Abstract
Background
Osteoarthritis of the elbow is a difficult problem to treat. The results of total joint arthroplasty have historically been poor.
Methods
Seventy-nine patients who underwent ulnohumeral arthroplasty between 1994 and 2002 were included in the study. Fifty-nine elbows in 58 patients were available for clinical assessment. There were 14 females and 44 males with an average age of 63 years (32 to 80) and a mean follow-up of 7.8 years (5 to 12). There were 39 (67%) patients with primary osteoarthritis, 18 (31%) with post-traumatic and 1 patient with post-septic arthritis of the elbow.
Results
Using the visual analogue scale (VAS) (0 to 10), the pain score was seen to improve from 8 (6 to 10) to 3.8 (0 to 9).
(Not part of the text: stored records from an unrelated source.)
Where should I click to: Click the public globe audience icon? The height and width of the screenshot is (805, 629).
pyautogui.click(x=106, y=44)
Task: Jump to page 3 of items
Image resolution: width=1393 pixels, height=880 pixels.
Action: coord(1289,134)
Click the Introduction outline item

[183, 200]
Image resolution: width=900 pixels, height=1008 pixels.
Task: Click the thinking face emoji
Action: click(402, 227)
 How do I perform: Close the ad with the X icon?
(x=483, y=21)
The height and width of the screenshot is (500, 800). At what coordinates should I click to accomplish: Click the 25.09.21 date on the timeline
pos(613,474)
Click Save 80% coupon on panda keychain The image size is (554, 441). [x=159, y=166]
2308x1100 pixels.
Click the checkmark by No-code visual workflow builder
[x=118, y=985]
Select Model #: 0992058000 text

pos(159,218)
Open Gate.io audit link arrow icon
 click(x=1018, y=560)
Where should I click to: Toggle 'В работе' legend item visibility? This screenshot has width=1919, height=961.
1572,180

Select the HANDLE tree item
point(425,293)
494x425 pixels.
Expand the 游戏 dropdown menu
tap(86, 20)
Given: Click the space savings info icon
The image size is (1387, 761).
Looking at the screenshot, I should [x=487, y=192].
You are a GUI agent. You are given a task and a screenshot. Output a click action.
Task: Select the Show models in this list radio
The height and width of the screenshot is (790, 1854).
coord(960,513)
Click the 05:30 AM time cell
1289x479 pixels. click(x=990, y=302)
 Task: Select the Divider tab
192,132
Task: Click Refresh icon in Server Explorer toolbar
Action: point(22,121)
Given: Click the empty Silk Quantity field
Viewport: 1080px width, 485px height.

Twenty six patients (44%) were on minimal or no analgesia. The arc regarding flexion/extension was found to increase by 18°. Twenty-four percent of patients suffered an adverse incident. Radiologically 28 (6%) patients had recurrent bone formation in the olecranon fossa. This however did not correspond to the clinical outcome. Patients with loose bodies seemed to do better in the post-operative phase.
Conclusion
Ulnohumeral arthroplasty has a role in the management of the arthritic elbow as it provides pain relief in the post-operative period. However the improvement in the range of movement is limited particularly with regard to the arc of extension. This improvement in pain appears to diminish with time.